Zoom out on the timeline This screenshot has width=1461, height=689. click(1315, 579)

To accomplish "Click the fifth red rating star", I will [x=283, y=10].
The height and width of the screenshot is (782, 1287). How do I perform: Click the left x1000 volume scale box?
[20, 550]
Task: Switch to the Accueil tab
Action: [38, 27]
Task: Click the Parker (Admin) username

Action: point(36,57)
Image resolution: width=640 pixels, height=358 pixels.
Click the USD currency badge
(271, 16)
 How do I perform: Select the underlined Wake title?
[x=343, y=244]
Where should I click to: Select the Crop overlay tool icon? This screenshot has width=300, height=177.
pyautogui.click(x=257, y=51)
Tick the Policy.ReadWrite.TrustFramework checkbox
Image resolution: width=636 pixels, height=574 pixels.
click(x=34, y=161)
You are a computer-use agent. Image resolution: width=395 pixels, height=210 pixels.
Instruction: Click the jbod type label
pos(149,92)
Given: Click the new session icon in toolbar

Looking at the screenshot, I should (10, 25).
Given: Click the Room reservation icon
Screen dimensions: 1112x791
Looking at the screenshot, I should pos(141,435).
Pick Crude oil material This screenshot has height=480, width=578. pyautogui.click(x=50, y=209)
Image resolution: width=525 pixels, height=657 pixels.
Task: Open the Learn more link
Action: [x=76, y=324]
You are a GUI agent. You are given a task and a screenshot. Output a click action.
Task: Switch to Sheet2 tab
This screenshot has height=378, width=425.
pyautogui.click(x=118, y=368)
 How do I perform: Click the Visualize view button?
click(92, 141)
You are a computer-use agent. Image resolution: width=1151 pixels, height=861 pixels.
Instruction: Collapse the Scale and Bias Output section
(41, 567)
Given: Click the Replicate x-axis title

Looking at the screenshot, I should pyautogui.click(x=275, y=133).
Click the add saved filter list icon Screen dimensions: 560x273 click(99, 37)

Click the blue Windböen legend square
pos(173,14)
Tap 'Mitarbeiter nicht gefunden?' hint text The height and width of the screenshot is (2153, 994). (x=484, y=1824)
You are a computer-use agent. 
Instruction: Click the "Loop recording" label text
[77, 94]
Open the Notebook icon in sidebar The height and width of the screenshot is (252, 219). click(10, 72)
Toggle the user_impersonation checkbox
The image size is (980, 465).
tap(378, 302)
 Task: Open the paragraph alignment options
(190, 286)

___

- [Task directions] State how many lines of the material contain the string "agent", with no other words.

- [Solution] 4